• _Data for the task_:

· · · ·

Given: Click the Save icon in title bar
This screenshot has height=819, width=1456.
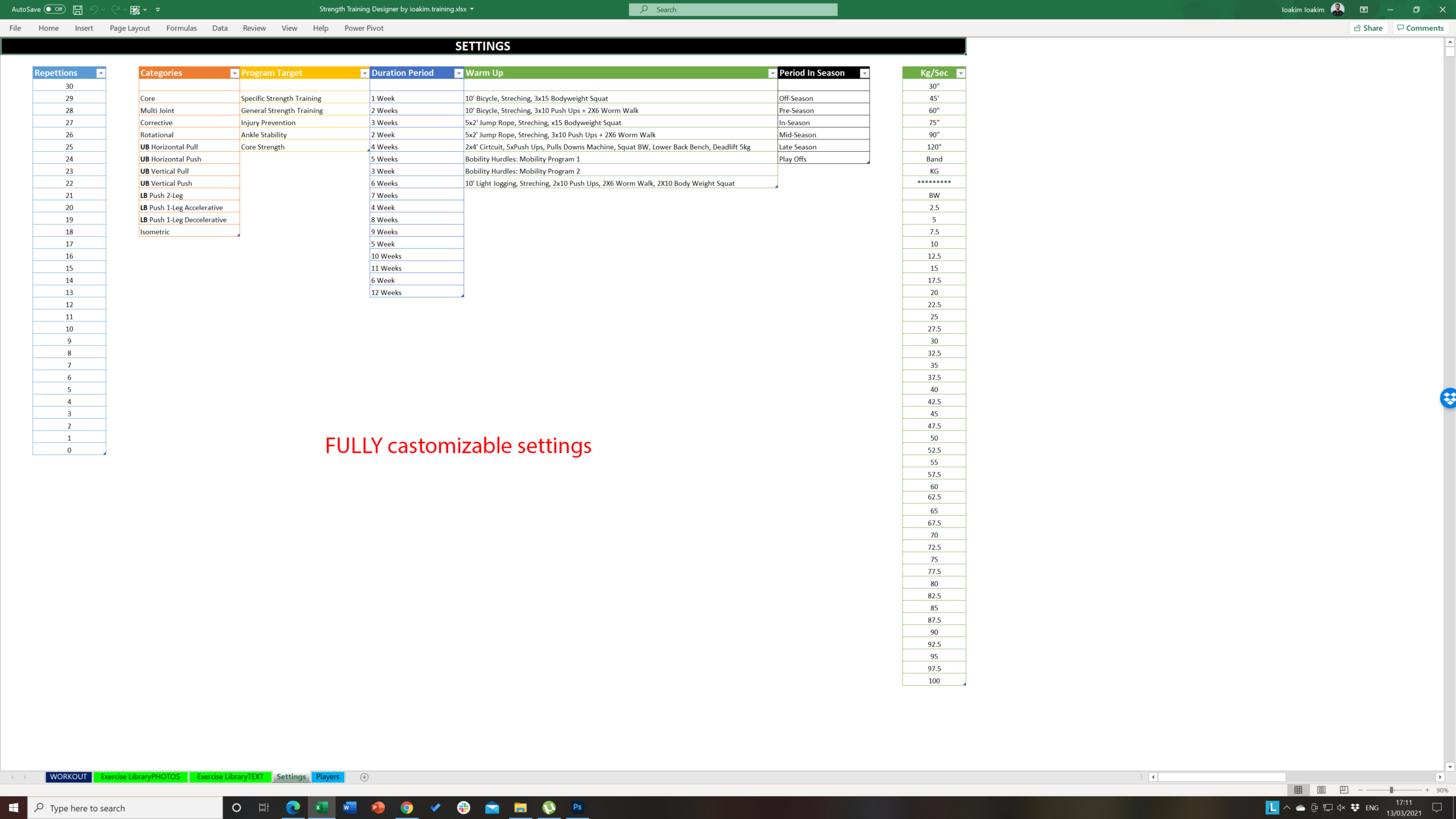Looking at the screenshot, I should [77, 10].
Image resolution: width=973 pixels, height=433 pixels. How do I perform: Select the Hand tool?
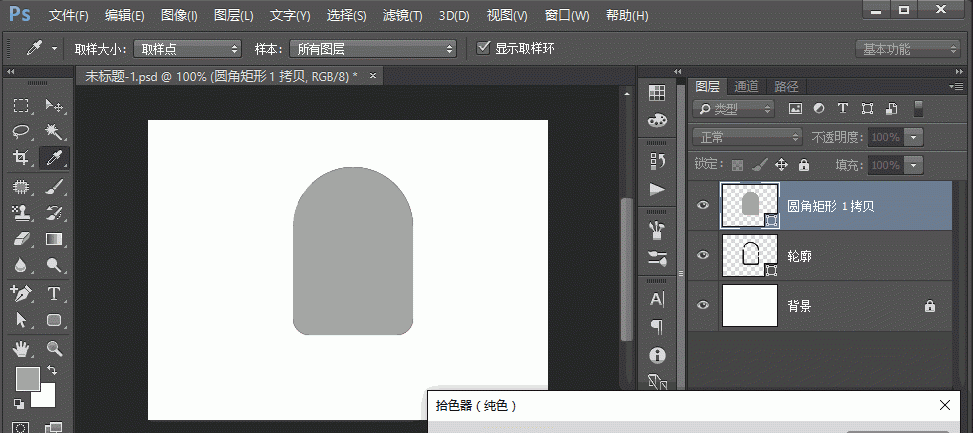21,348
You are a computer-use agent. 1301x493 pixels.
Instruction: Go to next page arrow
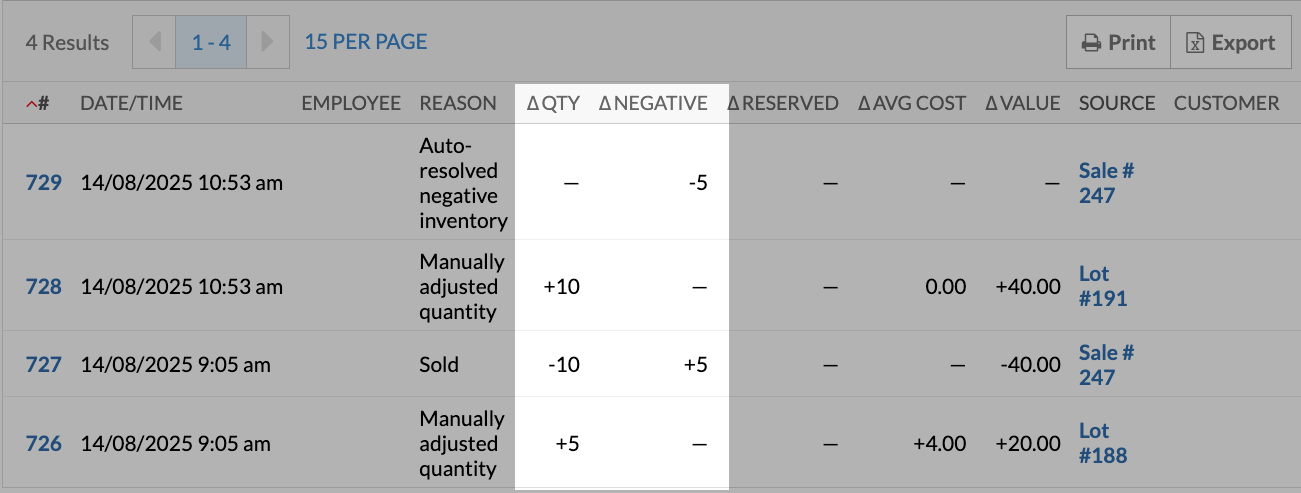click(267, 42)
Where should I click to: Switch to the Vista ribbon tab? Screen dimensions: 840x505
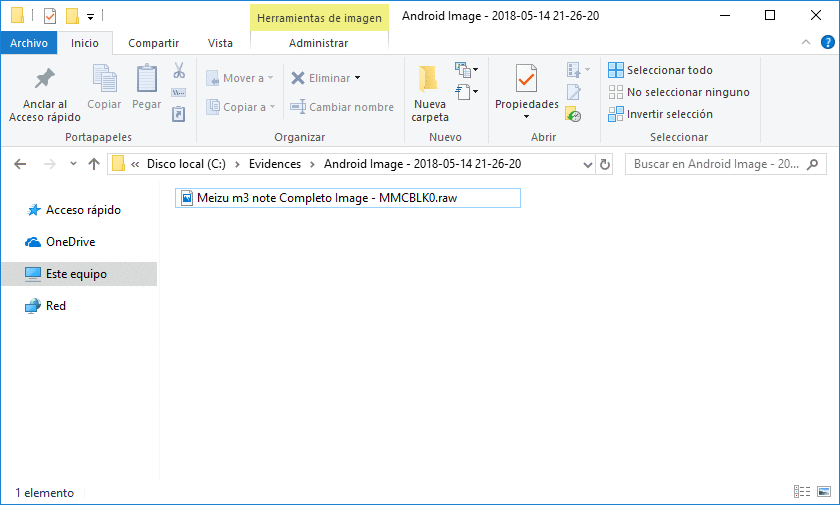220,43
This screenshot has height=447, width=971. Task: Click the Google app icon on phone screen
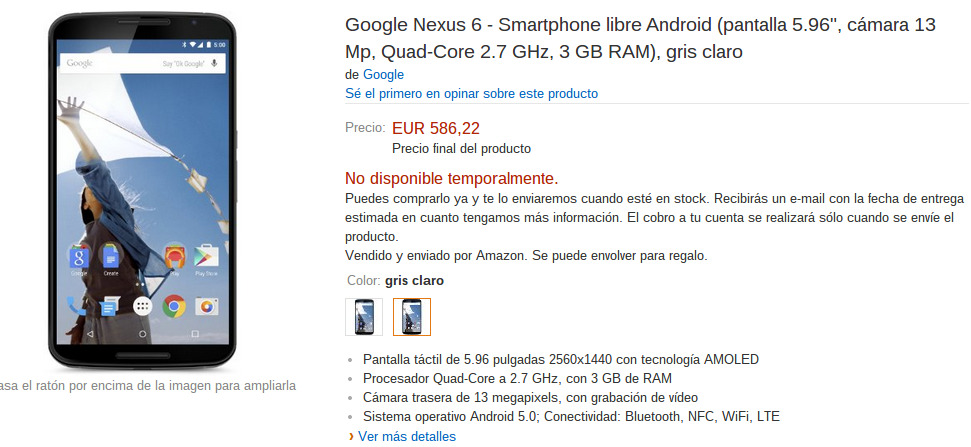[79, 256]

· · · ·

• _To be done_: Put every line of the items above into a Markdown table with a column named "Row" for the row number and a column named "Line" for the line itself, skipping blank lines. Leave the pictures out.

• _Solution_:
| Row | Line |
|---|---|
| 1 | Given: Click the Save icon in title bar |
| 2 | This screenshot has height=819, width=1456. |
| 3 | Looking at the screenshot, I should [77, 10]. |
| 4 | Image resolution: width=973 pixels, height=433 pixels. How do I perform: Select the Hand tool? |
| 5 | 21,348 |
| 6 | You are a computer-use agent. 1301x493 pixels. |
| 7 | Instruction: Go to next page arrow |
| 8 | click(267, 42) |
| 9 | Where should I click to: Switch to the Vista ribbon tab? Screen dimensions: 840x505 |
| 10 | 220,43 |
| 11 | This screenshot has height=447, width=971. Task: Click the Google app icon on phone screen |
| 12 | [79, 256] |